2. In a historically steel-producing town, I eat a kanellknute with an employee of the prospected lithium battery gigafactory that is supposed to transform this place into green industrial capital. I ask her about industrially recycling metals from batteries. She is hopeful: 'batteries are the new oil for Norway' - a green alternative source of wealth.
3. In the university laboratory, a chemical engineer water-filters shredded battery mass, aiming for sustainable ways to recover lithium. He explains recycling suffers under fast-changing battery designs, worries that labelling recycled batteries 'green' will legitimise overconsumption, and shares concerns about the geographical politics of battery recycling job opportunities.

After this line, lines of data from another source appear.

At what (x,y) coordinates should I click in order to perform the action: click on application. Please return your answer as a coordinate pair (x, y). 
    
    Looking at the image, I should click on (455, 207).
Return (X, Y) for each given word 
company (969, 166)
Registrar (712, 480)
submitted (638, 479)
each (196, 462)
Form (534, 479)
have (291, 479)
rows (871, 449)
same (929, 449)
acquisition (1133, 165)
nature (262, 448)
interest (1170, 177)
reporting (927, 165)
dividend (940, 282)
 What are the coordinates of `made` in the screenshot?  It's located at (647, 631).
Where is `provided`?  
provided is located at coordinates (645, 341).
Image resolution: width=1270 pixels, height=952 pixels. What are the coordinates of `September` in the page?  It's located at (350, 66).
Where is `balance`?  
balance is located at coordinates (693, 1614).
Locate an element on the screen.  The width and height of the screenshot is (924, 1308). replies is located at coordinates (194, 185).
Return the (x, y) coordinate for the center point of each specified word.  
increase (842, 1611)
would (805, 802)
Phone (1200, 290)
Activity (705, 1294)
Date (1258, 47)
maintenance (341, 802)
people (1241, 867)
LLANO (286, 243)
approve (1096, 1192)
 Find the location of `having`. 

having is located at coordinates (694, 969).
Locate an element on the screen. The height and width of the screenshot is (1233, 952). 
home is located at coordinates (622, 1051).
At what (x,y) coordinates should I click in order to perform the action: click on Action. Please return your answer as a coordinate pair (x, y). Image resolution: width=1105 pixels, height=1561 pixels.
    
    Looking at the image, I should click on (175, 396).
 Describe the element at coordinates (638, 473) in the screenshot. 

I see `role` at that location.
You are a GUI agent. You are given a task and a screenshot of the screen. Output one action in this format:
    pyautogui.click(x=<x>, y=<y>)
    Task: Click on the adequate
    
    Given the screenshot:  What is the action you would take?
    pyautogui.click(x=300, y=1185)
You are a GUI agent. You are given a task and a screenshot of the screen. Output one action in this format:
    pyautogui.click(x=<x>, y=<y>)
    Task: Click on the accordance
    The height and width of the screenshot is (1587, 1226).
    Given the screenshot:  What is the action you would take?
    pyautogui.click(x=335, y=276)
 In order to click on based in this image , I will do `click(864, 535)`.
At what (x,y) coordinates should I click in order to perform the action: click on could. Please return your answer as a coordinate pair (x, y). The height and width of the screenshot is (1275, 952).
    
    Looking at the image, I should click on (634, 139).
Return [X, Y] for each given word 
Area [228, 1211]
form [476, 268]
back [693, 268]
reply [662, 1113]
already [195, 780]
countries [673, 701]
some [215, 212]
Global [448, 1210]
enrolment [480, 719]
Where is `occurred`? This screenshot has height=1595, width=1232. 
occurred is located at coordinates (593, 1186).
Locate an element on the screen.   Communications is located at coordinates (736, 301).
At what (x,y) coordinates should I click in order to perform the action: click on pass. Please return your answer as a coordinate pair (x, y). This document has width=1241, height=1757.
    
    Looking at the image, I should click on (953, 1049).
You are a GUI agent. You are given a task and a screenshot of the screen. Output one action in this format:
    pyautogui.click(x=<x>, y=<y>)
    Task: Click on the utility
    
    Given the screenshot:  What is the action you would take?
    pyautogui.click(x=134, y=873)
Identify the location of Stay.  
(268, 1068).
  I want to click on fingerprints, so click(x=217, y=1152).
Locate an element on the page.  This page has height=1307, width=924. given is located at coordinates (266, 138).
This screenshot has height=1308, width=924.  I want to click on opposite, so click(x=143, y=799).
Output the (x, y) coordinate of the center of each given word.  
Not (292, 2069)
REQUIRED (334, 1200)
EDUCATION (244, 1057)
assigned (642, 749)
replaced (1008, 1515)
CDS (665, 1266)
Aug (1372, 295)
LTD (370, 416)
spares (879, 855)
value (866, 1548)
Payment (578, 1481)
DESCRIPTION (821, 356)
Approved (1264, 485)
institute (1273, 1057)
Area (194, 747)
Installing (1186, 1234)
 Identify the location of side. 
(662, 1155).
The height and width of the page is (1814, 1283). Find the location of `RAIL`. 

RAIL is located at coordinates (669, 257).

4. In a nature reserve in a southern fjord and estuary, the tensions between circular industrial area and ecological restoration site can be felt. Birds, noise, wind and waste ignore the border intended to separate both. Notions of circularity, borrowed from natural cycles and ecosystems, are seeping into green company imaginaries, while old chemicals start to leak into the nature reserve as industrial expansion takes new shapes.
Following end-of-life lithium batteries in Norway's electromobility boom, this fragmented ethnography tells of the diversity of social-ecological-material relations of lithium recycling. Regarding the industrial circular imagination as supraterranean, it argues for more messy, grounded battery stories.